● **Tarea**
Según el extracto sobre Bob Marley, ¿en qué fecha y en qué ciudad murió?

Y como despedida, el consabido final. Una herida en un dedo del pie que en realidad era melanoma. El último concierto en Pittsburg, USA, que nadie se explica como pudo terminar, un tratamiento en Nueva York que lo desahució, un intento desesperado en el invierno glaciar alemán, a manos del reputado médico holístico Jossef Ossel, testimonios de una lucha condenada, y la muerte el 8 de mayo de 1981 en Miami, a donde volvió para reunirse con Rita y otras tantas mujeres y sus hijos e hijas, que lo pudieron despedir. Macdonald recoge el triste pesar de muchas de las personas que han ido interviniendo a lo largo del documental. Es especialmente significativa la explicación de uno de sus músicos sobre sus razones para no dictar testamento: «Así consiguió que cada cual demostrara quien era en realidad y de qué modo lo querían». Las imágenes de archivo de su despedida multitudinaria en la isla preceden para terminar al luminoso collage de diversas gentes del mundo que mantienen el legado de Bob Marley. Ya lo dijimos, más allá de la música, con todas sus contradicciones, trató de dejar un mensaje.

[Datos de localización por coordenadas de píxel]
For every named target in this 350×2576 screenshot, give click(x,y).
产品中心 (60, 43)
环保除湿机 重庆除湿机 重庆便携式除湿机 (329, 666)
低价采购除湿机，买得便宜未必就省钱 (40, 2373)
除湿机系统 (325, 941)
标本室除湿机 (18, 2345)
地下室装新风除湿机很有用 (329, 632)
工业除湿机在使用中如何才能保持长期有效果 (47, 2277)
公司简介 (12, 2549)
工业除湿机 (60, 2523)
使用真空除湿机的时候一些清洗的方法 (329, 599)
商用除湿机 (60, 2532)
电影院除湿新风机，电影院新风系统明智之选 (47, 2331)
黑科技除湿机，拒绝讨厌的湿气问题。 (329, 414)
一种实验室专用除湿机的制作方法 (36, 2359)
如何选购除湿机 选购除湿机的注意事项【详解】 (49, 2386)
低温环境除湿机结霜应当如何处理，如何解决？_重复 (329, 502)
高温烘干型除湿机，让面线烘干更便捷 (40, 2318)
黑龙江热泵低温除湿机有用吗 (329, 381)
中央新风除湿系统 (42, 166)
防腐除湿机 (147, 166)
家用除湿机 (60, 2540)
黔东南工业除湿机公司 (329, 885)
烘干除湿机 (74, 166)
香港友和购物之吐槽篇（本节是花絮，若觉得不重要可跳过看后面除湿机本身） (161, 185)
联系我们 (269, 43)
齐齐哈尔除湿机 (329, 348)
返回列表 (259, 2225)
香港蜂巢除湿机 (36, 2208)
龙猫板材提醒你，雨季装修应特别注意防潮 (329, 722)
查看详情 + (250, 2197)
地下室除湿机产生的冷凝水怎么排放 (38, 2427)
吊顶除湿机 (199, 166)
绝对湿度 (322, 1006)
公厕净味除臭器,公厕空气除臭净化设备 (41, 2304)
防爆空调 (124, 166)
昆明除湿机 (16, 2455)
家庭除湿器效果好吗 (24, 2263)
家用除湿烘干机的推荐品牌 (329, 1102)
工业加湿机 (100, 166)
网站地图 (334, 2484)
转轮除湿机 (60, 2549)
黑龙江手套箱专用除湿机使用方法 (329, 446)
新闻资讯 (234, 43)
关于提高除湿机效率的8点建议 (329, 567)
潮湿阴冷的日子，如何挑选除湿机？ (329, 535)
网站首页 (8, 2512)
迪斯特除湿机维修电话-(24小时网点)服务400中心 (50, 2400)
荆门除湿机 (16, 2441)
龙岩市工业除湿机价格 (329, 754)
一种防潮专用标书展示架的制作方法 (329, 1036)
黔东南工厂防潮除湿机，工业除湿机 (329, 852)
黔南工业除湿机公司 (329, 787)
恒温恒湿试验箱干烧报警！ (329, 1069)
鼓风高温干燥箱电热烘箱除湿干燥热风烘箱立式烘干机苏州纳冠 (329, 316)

● **Respuesta esperada**
El 8 de mayo de 1981, en Miami.